In recent years, modern, high-quality radiotherapy has increased local control and OS, as well as reduced toxicity of the treatment of locally advanced cervical cancer [1]. In addition, pembrolizumab, alone or in combination with chemotherapy, has shown efficacy and manageable safety in patients with recurrent or metastatic cervical cancer [2].

The multicentre, phase 3 KEYNOTE-A18 trial (NCT04221945) evaluated the efficacy and safety of combined pembrolizumab, external beam radiotherapy + brachytherapy, and concurrent chemotherapy in patients with locally advanced cervical cancer. Enrolled were 1,060 participants with newly diagnosed, high-risk, locally advanced cervical cancer (i.e. FIGO 2014 stage IB2-IIB [node positive] or stage III–IVA), who were randomised 1:1 to receive 5 cycles of pembrolizumab or placebo plus chemoradiotherapy, followed by 15 cycles of pembrolizumab or placebo.

Recently, the first results from KEYNOTE-A18 were published, showing a statistically significant progression-free survival (PFS) benefit of pembrolizumab/chemoradiotherapy over chemoradiotherapy alone (HR 0.70; 95% CI 0.55–0.89; P=0.002) [3]. Prof. Domenica Lorusso (Humanitas Hospital San Pio X, Italy) now presented OS results, a primary endpoint of KEYNOTE-A18 [4].
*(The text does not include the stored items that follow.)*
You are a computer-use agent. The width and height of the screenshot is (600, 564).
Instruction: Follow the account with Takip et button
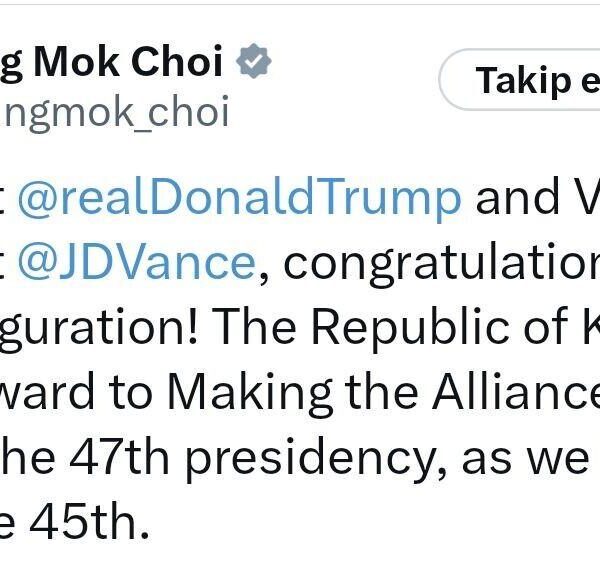tap(520, 80)
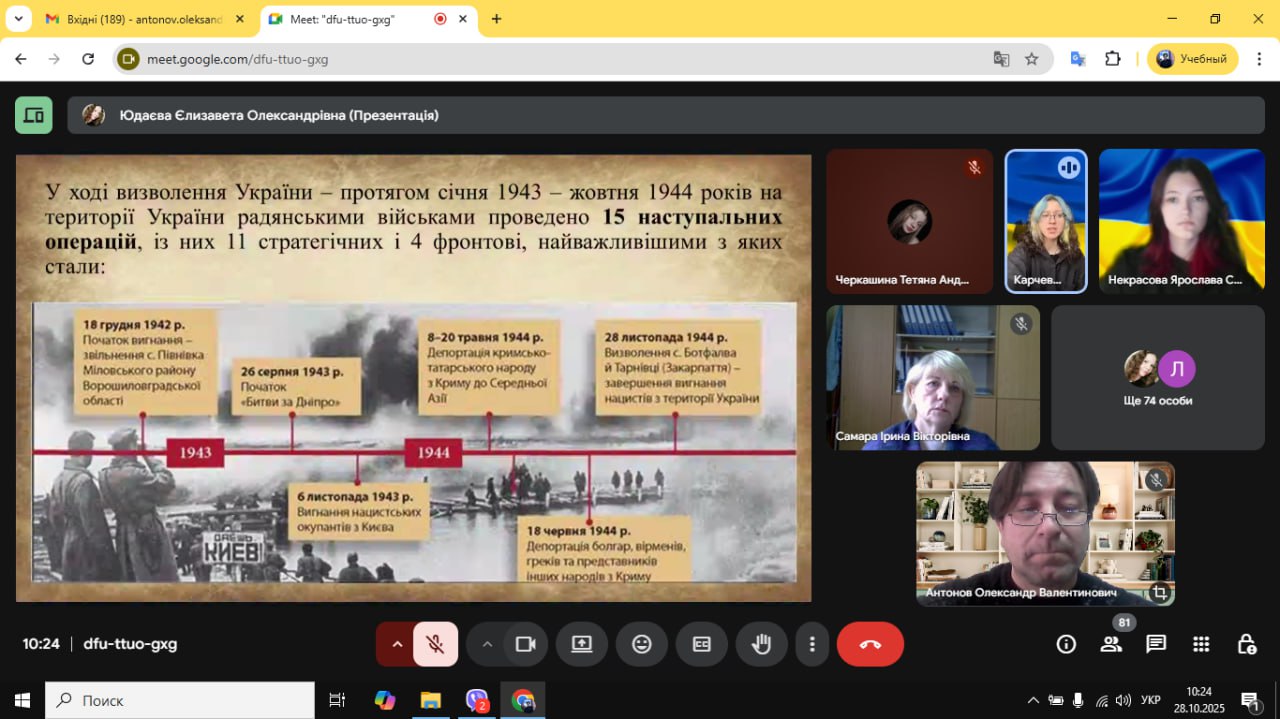The height and width of the screenshot is (719, 1280).
Task: Open host controls lock icon
Action: click(1246, 644)
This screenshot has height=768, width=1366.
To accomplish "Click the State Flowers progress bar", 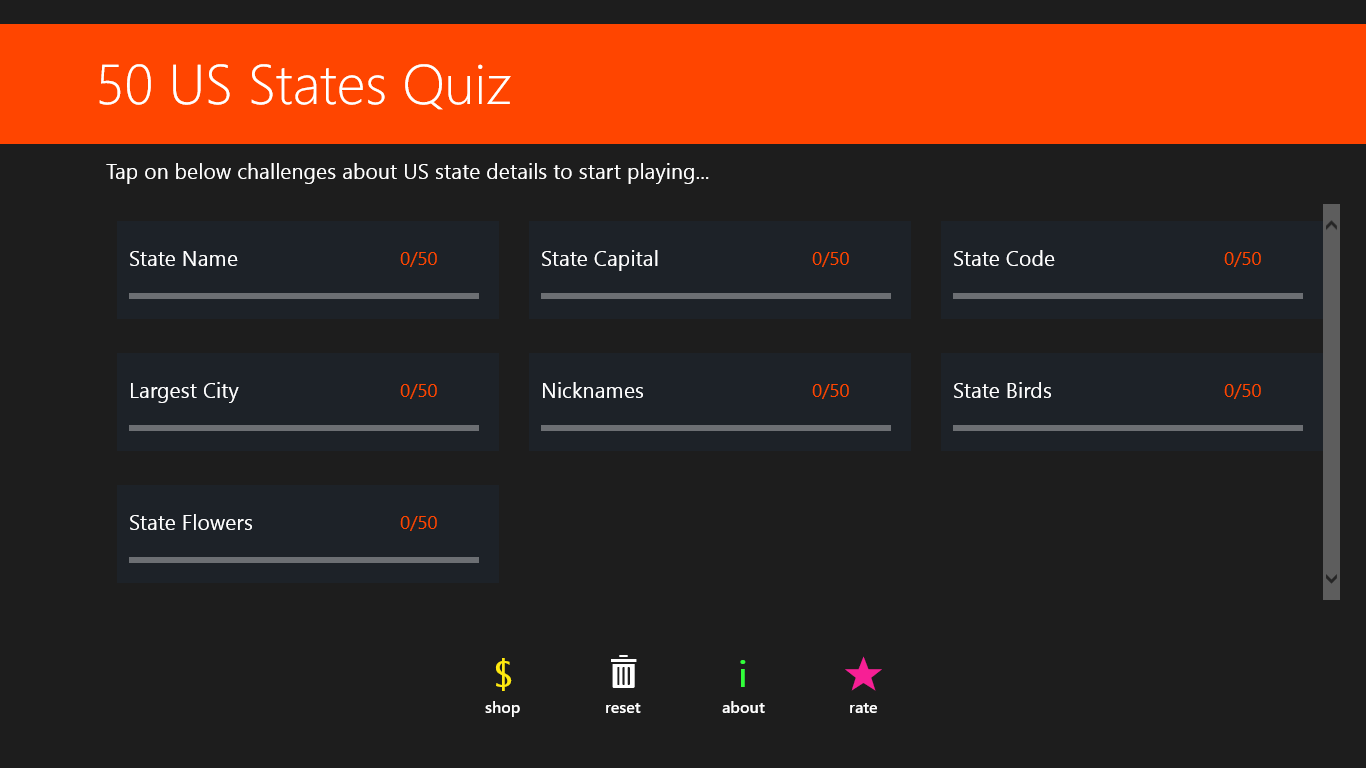I will [304, 560].
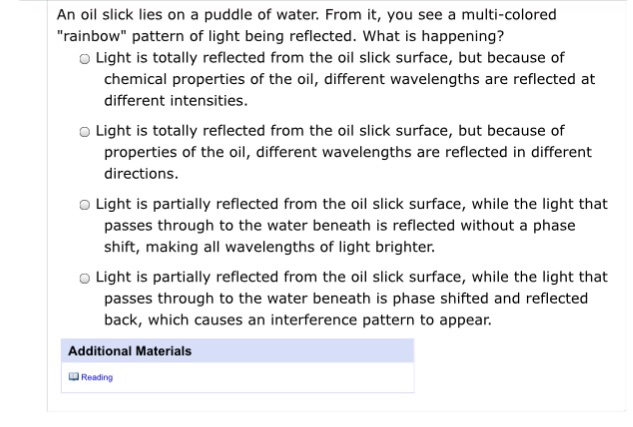The height and width of the screenshot is (427, 633).
Task: Click the quoted word "rainbow" in the question
Action: click(x=92, y=36)
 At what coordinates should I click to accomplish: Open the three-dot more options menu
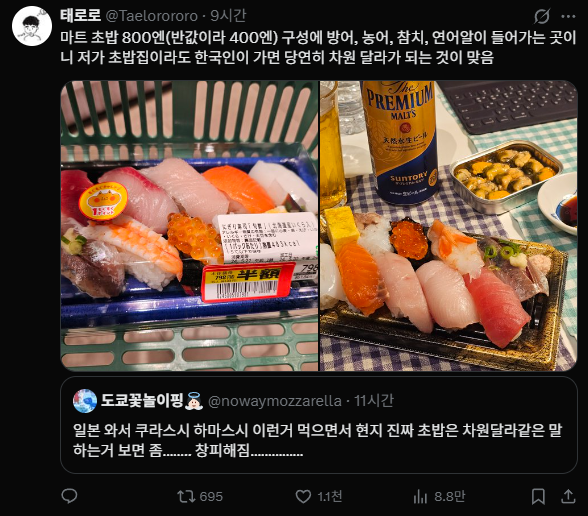(568, 16)
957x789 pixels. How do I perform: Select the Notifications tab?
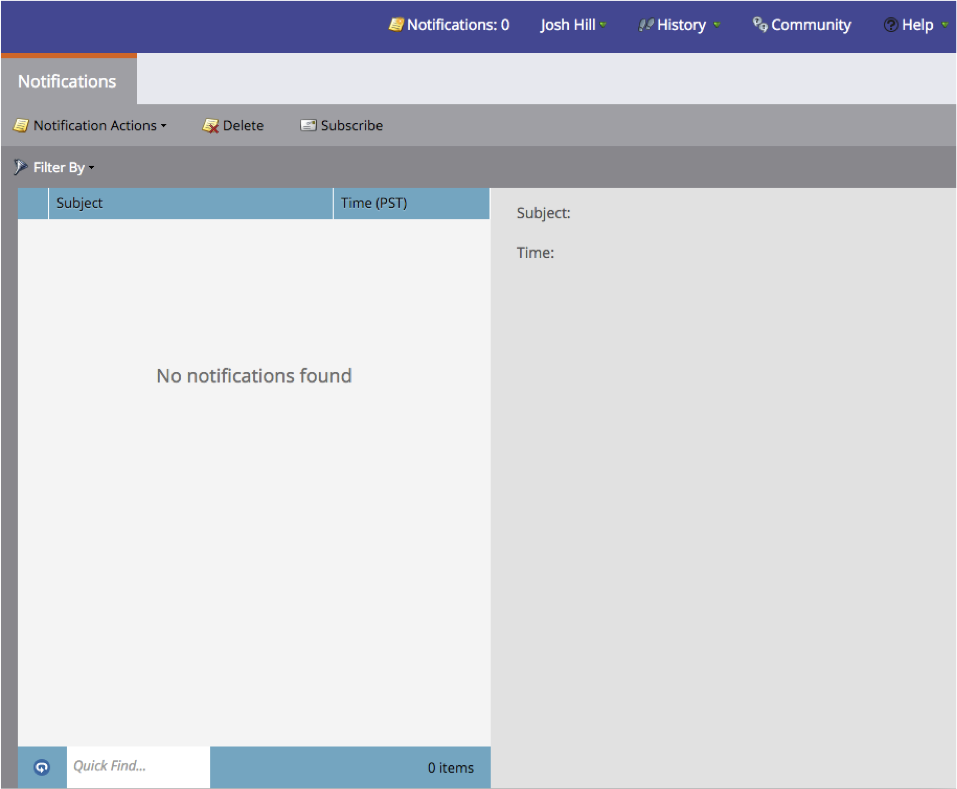[67, 81]
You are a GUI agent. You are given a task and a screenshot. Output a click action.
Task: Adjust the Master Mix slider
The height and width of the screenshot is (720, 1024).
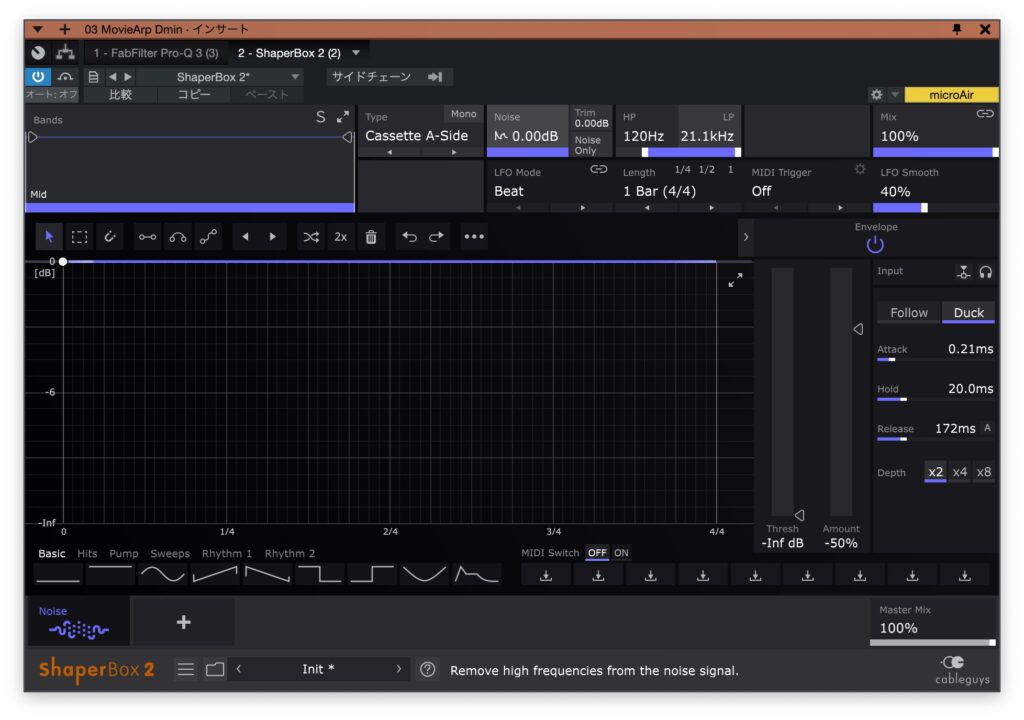tap(933, 642)
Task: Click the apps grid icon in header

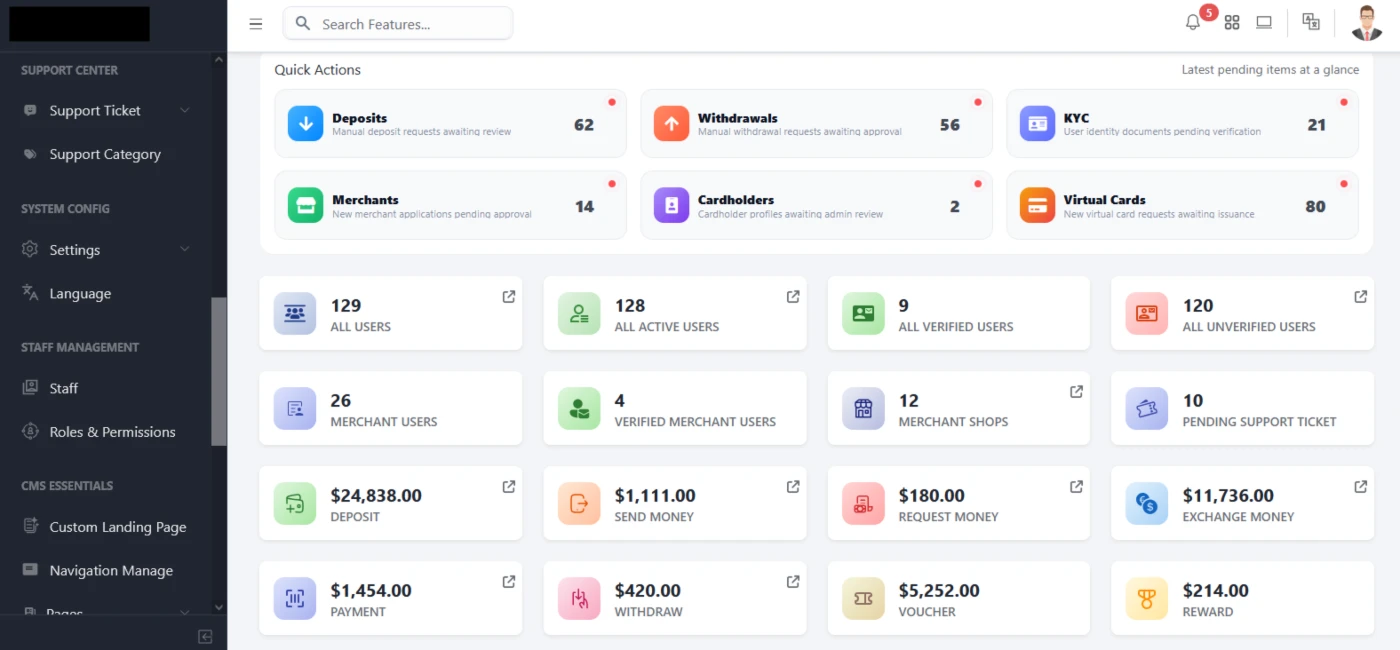Action: coord(1232,23)
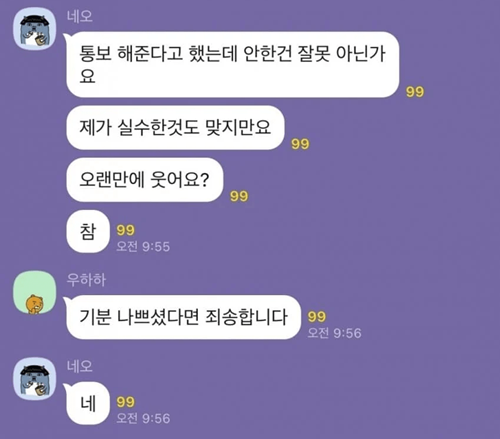500x439 pixels.
Task: Open 네오's profile picture at top
Action: 34,29
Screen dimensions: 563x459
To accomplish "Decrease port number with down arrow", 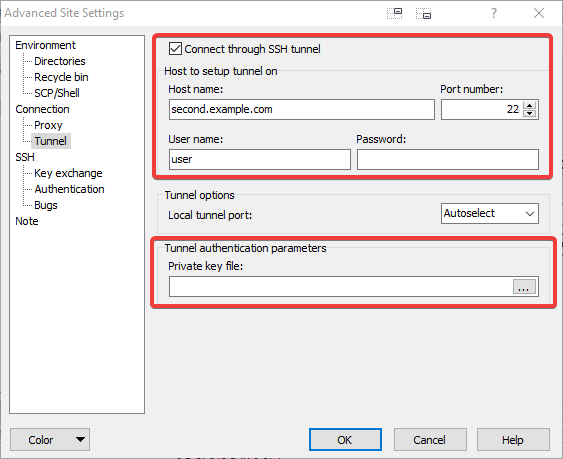I will tap(530, 113).
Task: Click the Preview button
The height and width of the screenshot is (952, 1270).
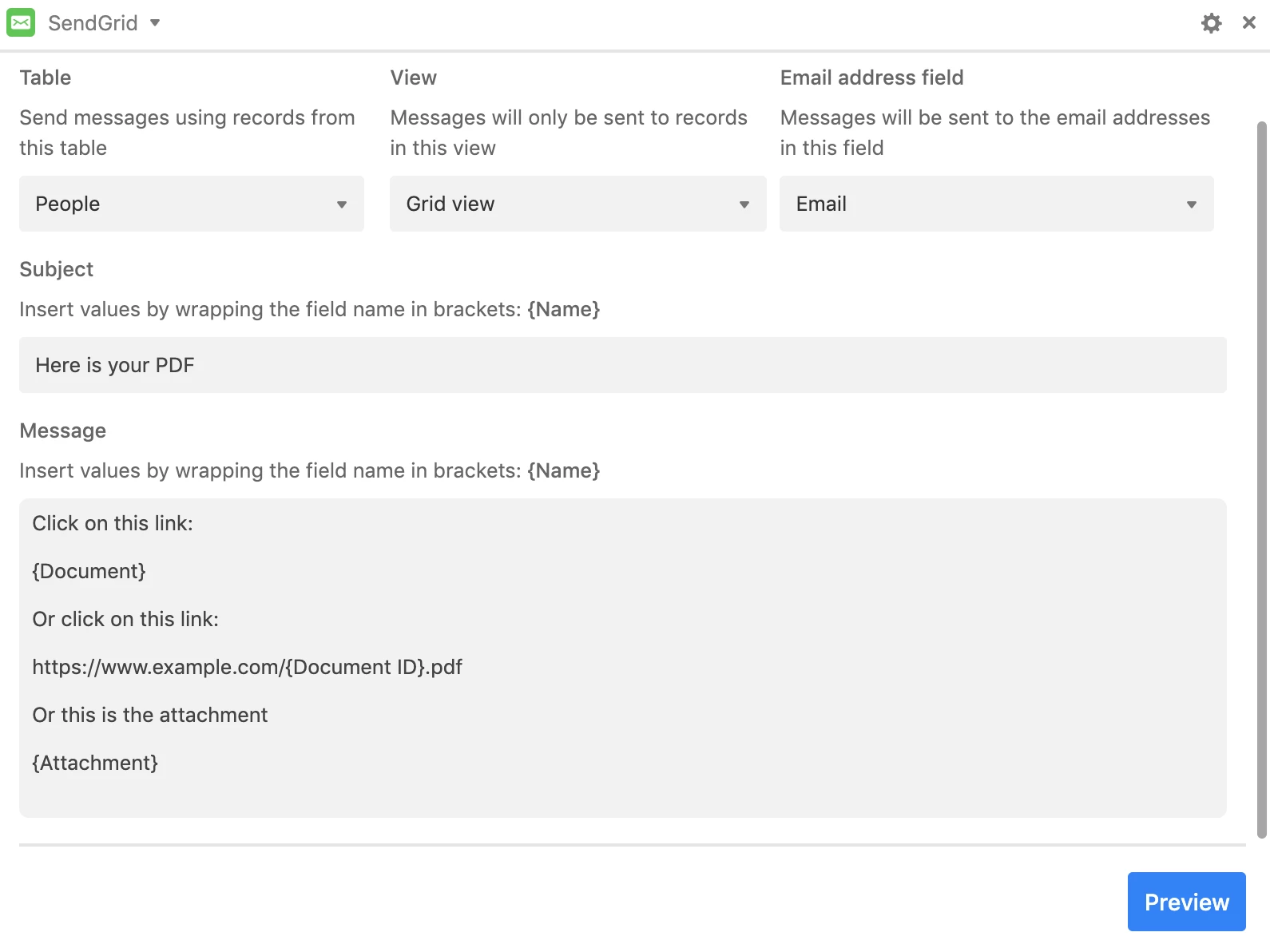Action: pyautogui.click(x=1187, y=902)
After a median follow-up of 29.9 months, the median OS was not reached in both arms. Adding pembrolizumab significantly increased the estimated 3-year OS rate: 82.6% versus 74.8% (HR 0.67; 95% CI 0.50–0.90; P=0.0040). Pembrolizumab/chemoradiotherapy also favoured overall response rate (87.5% vs 83.7%), complete response rate (63.0% vs 56.5%), and duration of response (77.2% vs 67.0% at 2 years).

As expected, more immune-related adverse events were reported in the pembrolizumab arm (39.0% vs 17.0%); however, most were of grade 1. The rate of treatment discontinuation was 20.6% in the pembrolizumab arm, versus 14.9% in the chemoradiotherapy alone arm.

“These data support pembrolizumab plus concomitant chemoradiotherapy followed by brachytherapy as the new standard-of-care for patients with newly diagnosed, previously untreated, high-risk, locally advanced cervical cancer,” concluded Prof. Lorusso

  1. Potter R, et al. Lancet Oncol. 2021;22:538-547.
  2. Monk B, et al. J Clin Oncol. 2023;41:5505-5511.
  3. Lorusso D, et al. Lancet 2024;403:1341-1350.
  4. Lorusso D, et al. Pembrolizumab plus chemoradiotherapy for high-risk locally advanced cervical cancer: Overall survival results from the randomized, double-blind, phase III ENGOT-cx11/GOG-3047/KEYNOTE-A18 study. Abstract 709O, ESMO Congress 2024, 13–17 September, Barcelona, Spain.